=== OBJECTIVE ===
Print the lines of the records below exactly, starting at the line that contains "The image size is (1490, 812)." and ending with the last line of the records. Leave the pictures out of your answer.

Stored entries
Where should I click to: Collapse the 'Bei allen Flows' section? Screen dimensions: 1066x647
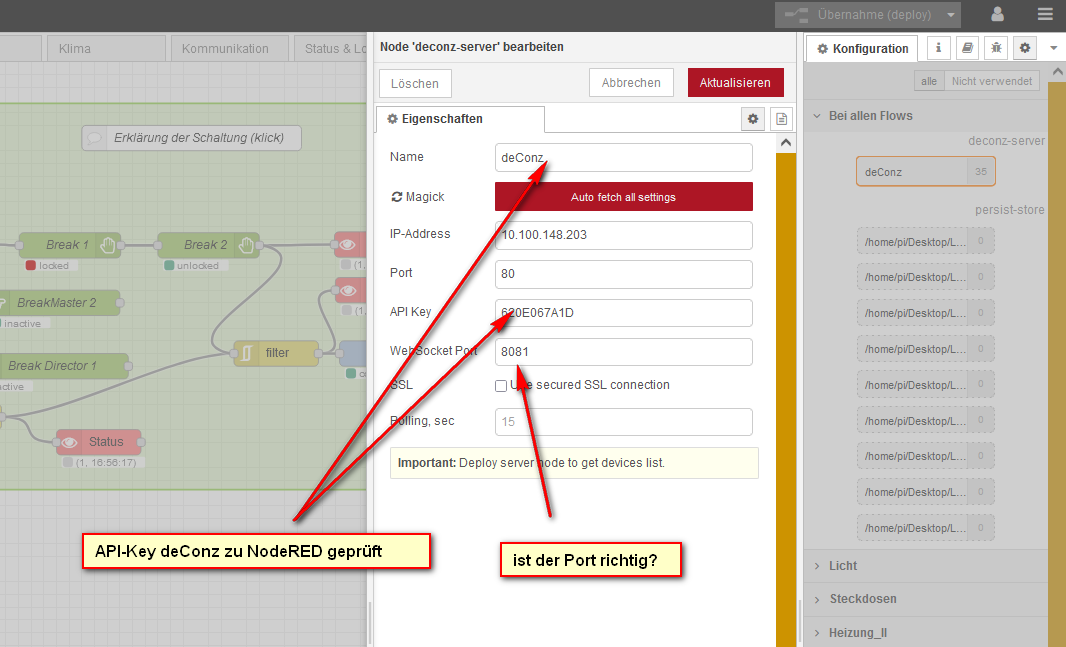[x=870, y=116]

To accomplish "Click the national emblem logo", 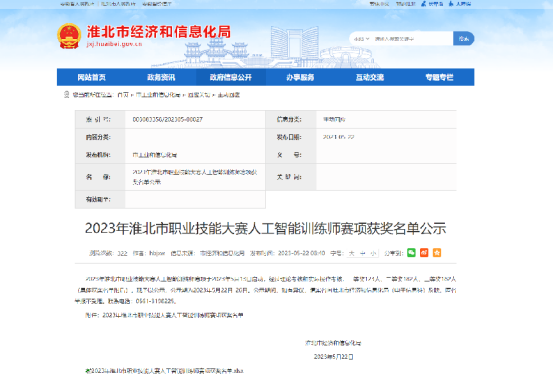I will 69,36.
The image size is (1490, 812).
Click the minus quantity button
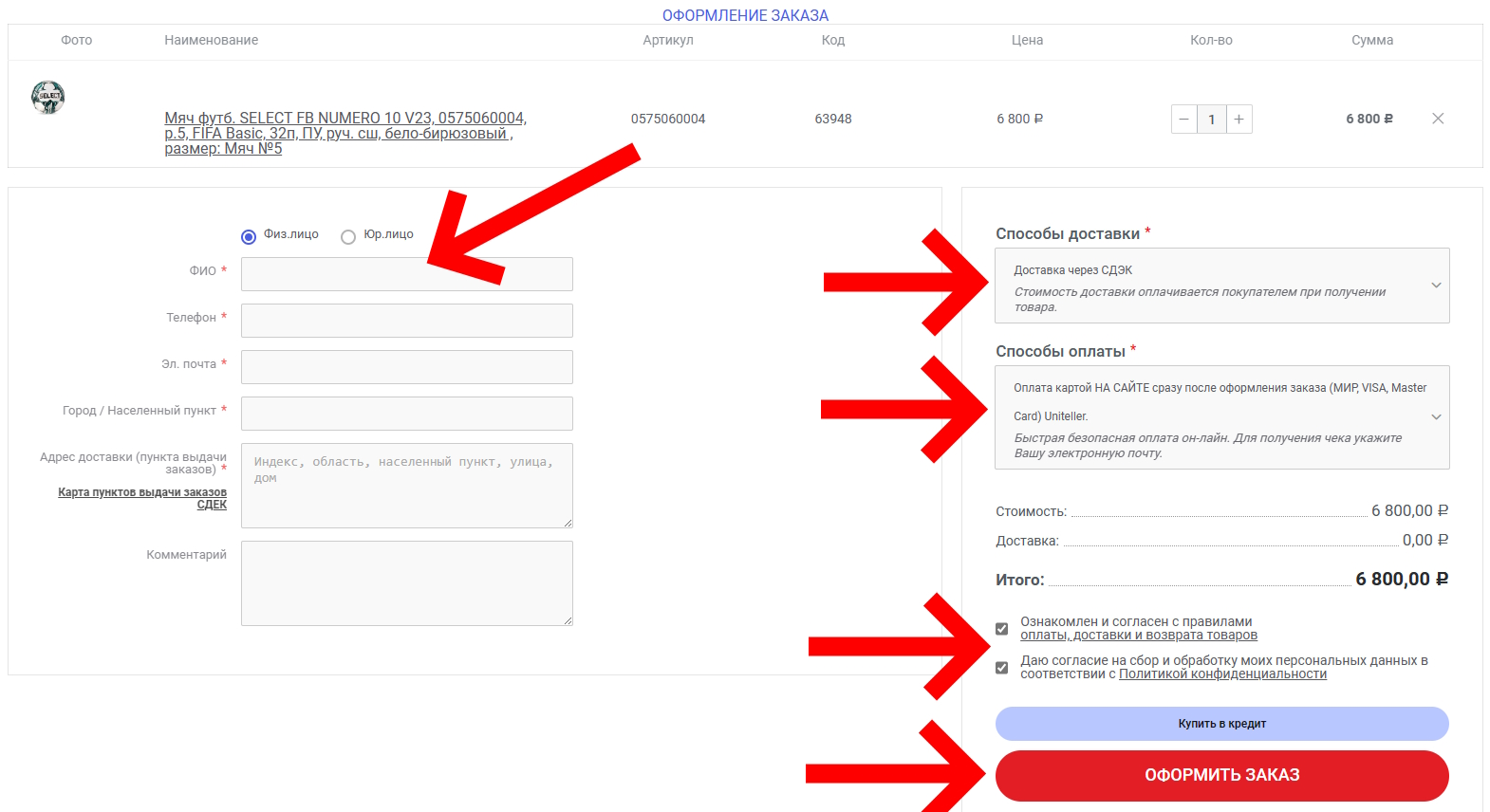[1183, 120]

=== CORRECT ANSWER ===
The image size is (1490, 812).
Click the minus quantity button
[1183, 120]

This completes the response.